* WHAT YOU NEED TO DO
Copy out each of the following entries line for line, leaving nothing out and changing nothing.

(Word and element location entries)
= = = =
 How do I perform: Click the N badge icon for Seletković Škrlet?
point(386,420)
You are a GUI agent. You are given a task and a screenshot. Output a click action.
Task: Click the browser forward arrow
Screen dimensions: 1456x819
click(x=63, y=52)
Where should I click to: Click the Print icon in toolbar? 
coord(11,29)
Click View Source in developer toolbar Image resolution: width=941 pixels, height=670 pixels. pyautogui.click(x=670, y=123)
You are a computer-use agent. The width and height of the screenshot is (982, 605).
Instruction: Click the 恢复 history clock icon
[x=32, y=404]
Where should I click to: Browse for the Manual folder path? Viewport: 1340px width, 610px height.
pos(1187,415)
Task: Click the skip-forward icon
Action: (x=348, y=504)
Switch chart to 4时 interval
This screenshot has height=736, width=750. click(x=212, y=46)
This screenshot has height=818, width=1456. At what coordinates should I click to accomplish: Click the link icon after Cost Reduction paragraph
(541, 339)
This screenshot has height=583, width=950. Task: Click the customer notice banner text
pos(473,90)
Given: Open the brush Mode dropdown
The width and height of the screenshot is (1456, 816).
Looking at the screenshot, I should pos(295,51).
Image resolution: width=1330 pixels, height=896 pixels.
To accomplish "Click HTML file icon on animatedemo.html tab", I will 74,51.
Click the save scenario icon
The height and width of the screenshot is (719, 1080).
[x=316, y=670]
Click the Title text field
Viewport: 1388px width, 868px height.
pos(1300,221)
= = = =
* EXPECTED OUTPUT
 How do I perform: Click the N badge icon for Seletković Škrlet?
point(386,420)
You are a GUI agent. You are given a task and a screenshot. Output a click action.
Task: Click the browser forward arrow
Screen dimensions: 1456x819
click(x=63, y=52)
Where should I click to: Click the Print icon in toolbar? 
coord(11,29)
Click View Source in developer toolbar Image resolution: width=941 pixels, height=670 pixels. pyautogui.click(x=670, y=123)
You are a computer-use agent. The width and height of the screenshot is (982, 605).
Instruction: Click the 恢复 history clock icon
[x=32, y=404]
Where should I click to: Browse for the Manual folder path? Viewport: 1340px width, 610px height.
pos(1187,415)
Task: Click the skip-forward icon
Action: (x=348, y=504)
Switch chart to 4时 interval
This screenshot has height=736, width=750. click(x=212, y=46)
This screenshot has height=818, width=1456. At what coordinates should I click to accomplish: Click the link icon after Cost Reduction paragraph
(541, 339)
This screenshot has height=583, width=950. Task: Click the customer notice banner text
pos(473,90)
Given: Open the brush Mode dropdown
The width and height of the screenshot is (1456, 816).
Looking at the screenshot, I should pos(295,51).
Image resolution: width=1330 pixels, height=896 pixels.
To accomplish "Click HTML file icon on animatedemo.html tab", I will 74,51.
Click the save scenario icon
The height and width of the screenshot is (719, 1080).
[x=316, y=670]
Click the Title text field
Viewport: 1388px width, 868px height.
pos(1300,221)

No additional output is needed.